To play on the wow factor, he presented a selection of massive plant pots from Artedomus. When it comes to ladder in a small garden, you can never have too big a pot, he says – even if it was a squeeze to get them down the side of the house. Oversized but not over the top, these pots contain the smallest variety of ponga, Dicksonia squarrosa, softened by bed companions such as ornamental taro, as an example of Martin’s signature layered planting.
This layering effect is helped and encouraged by mature groups of bamboo and palm trees behind the fence, thanks to their neighbors. Martin calls this the Japanese concept of the borrowed landscape, shakkei, in which you accept and play existing elements that go beyond your own boundaries.
“This garden is a miracle,” he says. “It’s a fantastic example of exactly what you can do in Auckland. It’s so small and so sheltered. Everyone should do it. It really is part of the house. Despite (or because of) the shock it causes, “this garden is a small, sober oasis”.
Jacqui and Martin credit former owner and renovator Jo Legat as the inspired designer of the garden. “It’s not Martin’s garden style, but he’s a plant scholar, and he’s been so smart in the way he’s improved what was originally here,” says Jacqui.
Martin says the garden requires little maintenance; he devotes about eight hours a month to his maintenance. Edibles are next on Martin’s list of projects.
“The vegetable garden will come when it does,” explains Jacqui. “We’re fans of lettuce, arugula, spring onions, spinach and silver beets. Limes, lemons, cherry tomatoes, and passion fruit would be great, but our efforts to grow passion fruit have yet to work. Jacqui says that even after nearly 30 years in the business, their lives are busier than ever. “We thought we would work less now. Thank goodness for their peaceful green sanctuary.
“It’s a very restorative garden to look at, and certainly the height and the many layers give a feeling of restful privacy. We love the look of all the different plants and the bursts of color that appear depending on the season. A plethora of nice surprises.
In summer, the garden “is a lovely place to do my Naam yoga meditation practice”. Other times, she takes him inside, with the garden in view. “It’s beautiful, calming, abundant, and green – a great tool for meditation.”
Q&A with Jacqui Dixon
Favorite plant: The shiny tractor seat factory (Ligularia reniformis).
Best advice for the garden: Bring in someone, like Martin Keay, to always look good.
We love Freemans Bay because: It’s a lot of fun.
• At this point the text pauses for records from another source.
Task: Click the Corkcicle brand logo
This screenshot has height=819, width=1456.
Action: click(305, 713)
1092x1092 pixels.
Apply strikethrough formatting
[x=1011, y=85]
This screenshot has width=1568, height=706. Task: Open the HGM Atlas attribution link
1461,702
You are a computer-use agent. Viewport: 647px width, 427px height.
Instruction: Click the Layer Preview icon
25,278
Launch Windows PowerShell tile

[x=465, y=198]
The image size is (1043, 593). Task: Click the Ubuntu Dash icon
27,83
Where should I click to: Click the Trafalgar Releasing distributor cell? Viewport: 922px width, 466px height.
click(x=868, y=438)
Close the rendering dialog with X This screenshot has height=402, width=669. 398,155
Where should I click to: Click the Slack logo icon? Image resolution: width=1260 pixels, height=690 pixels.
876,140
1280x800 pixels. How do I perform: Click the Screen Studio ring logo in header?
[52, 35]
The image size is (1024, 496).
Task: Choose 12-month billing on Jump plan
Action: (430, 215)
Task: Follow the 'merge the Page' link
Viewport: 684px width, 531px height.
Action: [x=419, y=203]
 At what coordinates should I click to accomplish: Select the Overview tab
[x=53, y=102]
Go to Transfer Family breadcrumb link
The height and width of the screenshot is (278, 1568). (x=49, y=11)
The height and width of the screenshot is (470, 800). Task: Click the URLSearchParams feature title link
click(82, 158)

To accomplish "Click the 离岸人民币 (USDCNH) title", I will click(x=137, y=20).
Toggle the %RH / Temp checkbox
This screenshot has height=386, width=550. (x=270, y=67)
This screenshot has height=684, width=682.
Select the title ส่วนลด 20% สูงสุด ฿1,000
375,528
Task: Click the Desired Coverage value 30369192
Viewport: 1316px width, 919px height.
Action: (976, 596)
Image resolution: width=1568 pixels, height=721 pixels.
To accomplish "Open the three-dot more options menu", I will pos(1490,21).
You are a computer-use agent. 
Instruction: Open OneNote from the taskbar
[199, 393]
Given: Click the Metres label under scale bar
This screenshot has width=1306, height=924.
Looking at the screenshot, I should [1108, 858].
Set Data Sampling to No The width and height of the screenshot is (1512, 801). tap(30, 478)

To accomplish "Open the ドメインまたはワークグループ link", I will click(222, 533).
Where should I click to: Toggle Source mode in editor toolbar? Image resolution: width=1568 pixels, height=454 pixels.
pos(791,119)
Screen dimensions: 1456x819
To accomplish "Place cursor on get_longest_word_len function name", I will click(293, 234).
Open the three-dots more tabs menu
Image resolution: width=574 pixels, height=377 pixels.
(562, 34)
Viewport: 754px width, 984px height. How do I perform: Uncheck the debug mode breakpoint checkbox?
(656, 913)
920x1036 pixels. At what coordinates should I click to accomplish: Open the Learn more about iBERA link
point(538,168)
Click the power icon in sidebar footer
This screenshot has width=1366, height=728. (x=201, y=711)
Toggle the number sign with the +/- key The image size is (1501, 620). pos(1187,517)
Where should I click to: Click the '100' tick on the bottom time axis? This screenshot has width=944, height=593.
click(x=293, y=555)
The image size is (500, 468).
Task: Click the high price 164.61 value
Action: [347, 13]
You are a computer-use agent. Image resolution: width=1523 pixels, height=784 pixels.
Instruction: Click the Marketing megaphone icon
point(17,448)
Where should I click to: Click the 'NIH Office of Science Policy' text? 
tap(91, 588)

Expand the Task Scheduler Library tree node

We know quite a few people on our street, so we socialize and eat both at home and outside.
We love flowers: But don’t buy them often. We let our Tom Dixon lights and artwork be a feast for the eyes. If we buy flowers, Vida Flores is our choice.
How would you describe your garden: Subtropical, with a real sense of abundance. It’s therapeutic to experience.
We are spoiled for choice when it comes to catering: Prego is a three minute walk away, Ponsonby Bistro is pretty much the same, and the Ponsonby Hotel is a few minutes more. We appreciate other little gems, like a local Japanese joint, Yuzu.